__WHAT TO DO__:
**A)** Update the stretch of the Seiko 7T32 thread from "This had some" through "deliberate or not.", changing "corrosion" to "oxidation".
**B)** Write what comes next in the Seiko 7T32 thread, picking up after its last sentence.

__GIVEN TEXT__:
══════════════════════════════
# Seiko 7t32



## tony.obrien

I have been left a non-working Seiko 7T32-6A5A which I would like to get working for sentimental reasons.

I have managed to dismantle it and remove the Circuit Block.

This had some corrosion which I have removed, and I have checked the resistance of the coils which appear OK.

It still appears to be completely dead although current is taken from the battery.

I am an electronics engineer and wonder if someone has a circuit diagram of the Circuit Block as there are a couple of holes which appear to cut the printed circuit tracks. I don't know if this is deliberate or not.

Information on the IC would also be useful.

Does anyone know if it is possible to obtain a new Circuit Block if the one I have is u/s?

Thanks


----------



## Silver Hawk

http://service.seiko.com.au/i/seiko/docume...uides/7T32A.pdf

http://service.seiko.com.au/i/seiko/docume...B&7T42B.pdf

Cheers

Paul


----------



## tony.obrien

Hi Paul,

Thanks for the links - I had already found them which enabled me to dismantle the watch.
══════════════════════════════
__GIVEN MATERIAL__:
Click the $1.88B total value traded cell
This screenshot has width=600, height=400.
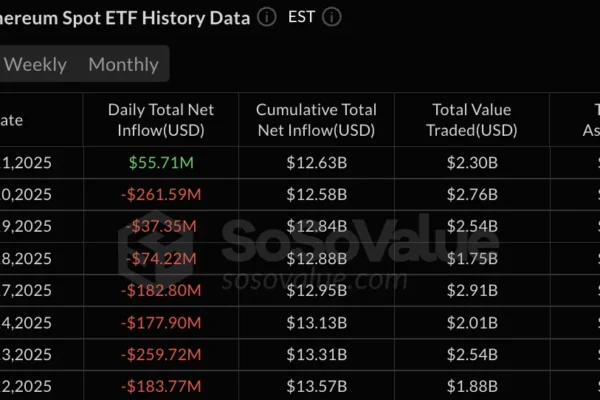tap(472, 386)
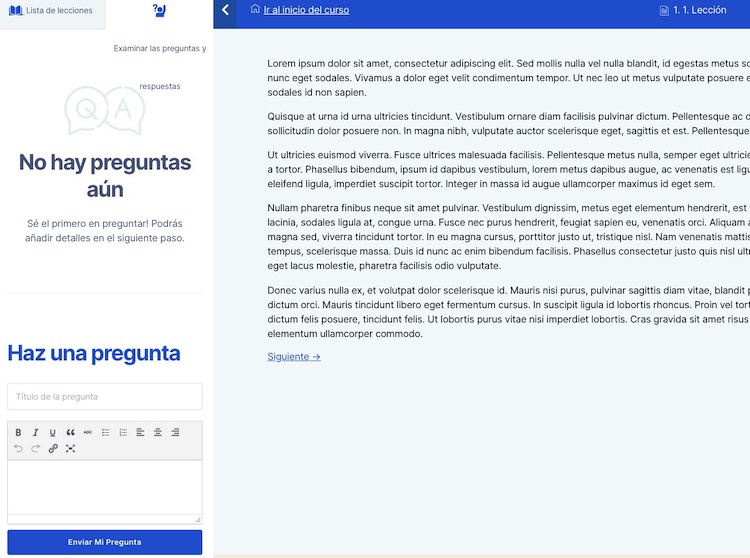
══════════════════════════════
__SOLVED PROBLEMS__:
**A)**
This had some oxidation which I have removed, and I have checked the resistance of the coils which appear OK.

It still appears to be completely dead although current is taken from the battery.

I am an electronics engineer and wonder if someone has a circuit diagram of the Circuit Block as there are a couple of holes which appear to cut the printed circuit tracks. I don't know if this is deliberate or not.

**B)**
However there is no circuit diagram (schematic) of the Circuit Block and the quality of the picture is too poor to make out any details.


----------



## pauluspaolo

I don't know of a source for circuit diagrams for any quartz watch. I'm not saying that they don't exist or aren't available, just that I've never seen/heard of any & I wouldn't know where to start looking for one.

Would it not be easier to just get a new/replacement movement? I don't think it'd be hard to find another watch using this movement - the 7T32 is, I think, used in most Seiko alarm chronographs. A decent watch repairer would be able to fit the new movement into your existing case & also fit the old dial & hands to the movement as well. I'm pretty sure that if you were to send this watch off to Seiko for repair all they'd do is replace the movement as a whole - I may well be wrong but I don't think they'd take it apart to find out which track/component had failed!

Best of luck & let us know how you get on


----------



## tony.obrien

Thanks for that.

I have been quoted about Â£40 for a new movement which seems a bit steep.

Does anyone know of a cheaper source?

The watch is only splashproof and the crystal has some scratches so it is not worth much in monetary terms.

It would be nice to get it going though.


----------



## pg tips

I'd keep my eye on ebay if I were you. you only need to find a good runner with the same movement then do a movement swap.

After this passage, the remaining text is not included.